» Directions:
Set down again, exactly and only, the lines from the one that contains "You are a GUI" through the last line of the records below, both included, but not the pictures.

» Input material:
———
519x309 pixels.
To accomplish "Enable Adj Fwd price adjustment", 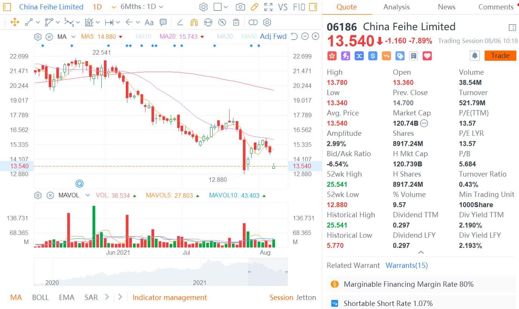I will coord(273,37).
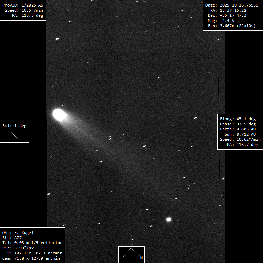Click the green crosshair on the comet nucleus
The image size is (263, 263).
pyautogui.click(x=57, y=113)
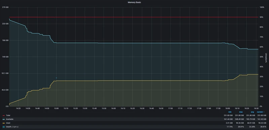Screen dimensions: 269x130
Task: Click the 18:30 time axis label
Action: [x=256, y=109]
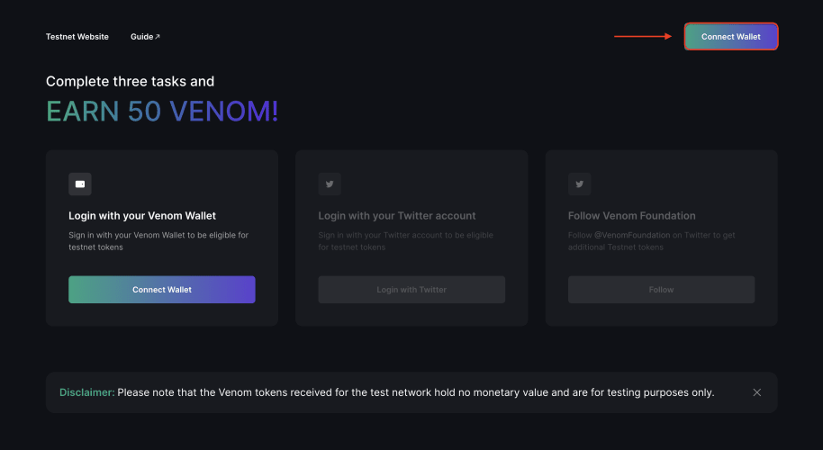Click the wallet icon in the first card
823x450 pixels.
click(x=80, y=185)
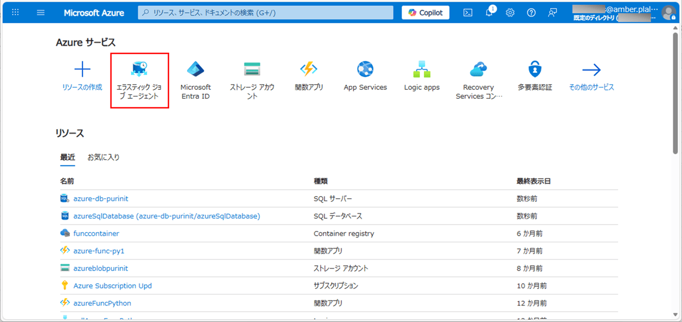The image size is (682, 322).
Task: Click the plus icon to create resource
Action: 82,69
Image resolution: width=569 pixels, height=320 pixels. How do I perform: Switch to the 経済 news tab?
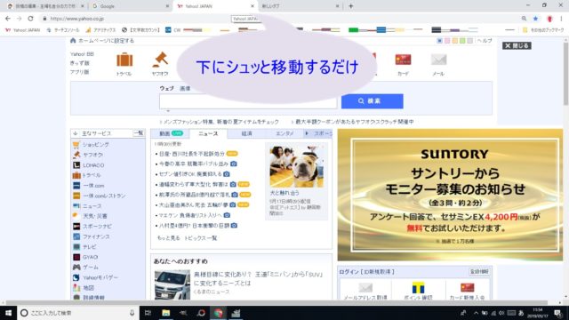247,134
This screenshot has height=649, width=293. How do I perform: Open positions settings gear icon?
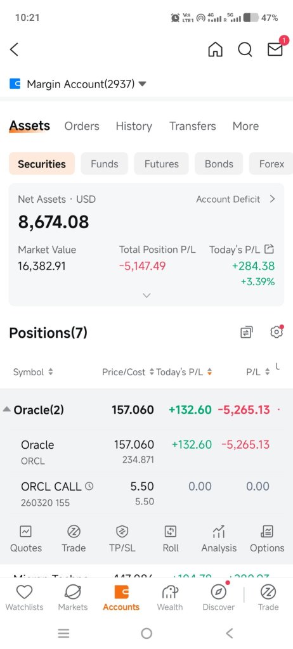pyautogui.click(x=276, y=332)
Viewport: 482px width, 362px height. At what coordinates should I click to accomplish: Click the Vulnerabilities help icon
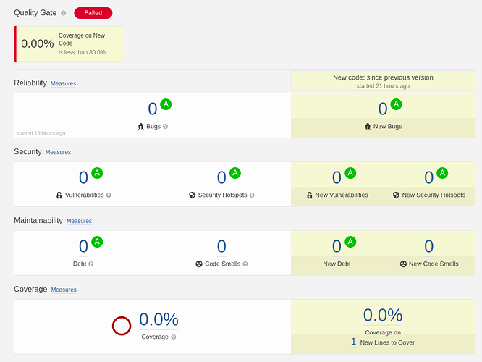109,195
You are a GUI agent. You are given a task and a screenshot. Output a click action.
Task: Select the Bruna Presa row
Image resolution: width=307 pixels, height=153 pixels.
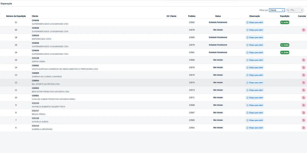(x=154, y=113)
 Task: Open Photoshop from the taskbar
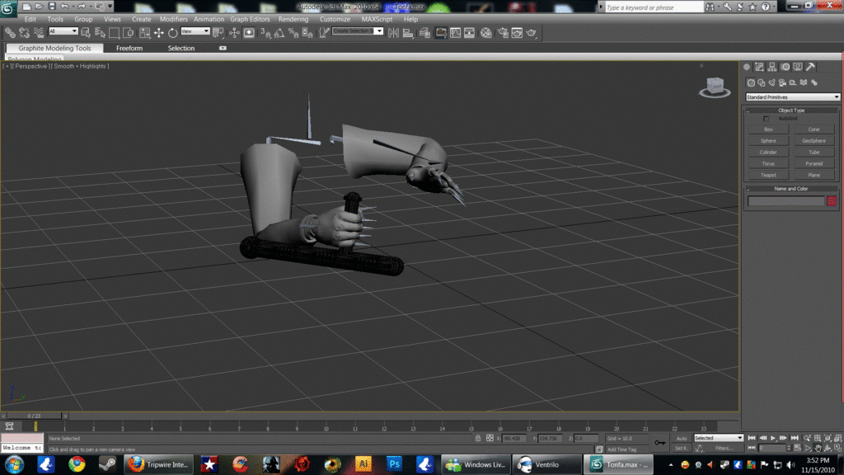pos(395,463)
———
» Output of the exercise:
You are a GUI agent. You are given a task and a screenshot. Output a click action.
Task: Select the Bruna Presa row
Image resolution: width=307 pixels, height=153 pixels.
(x=154, y=113)
 Task: Open Photoshop from the taskbar
pos(395,463)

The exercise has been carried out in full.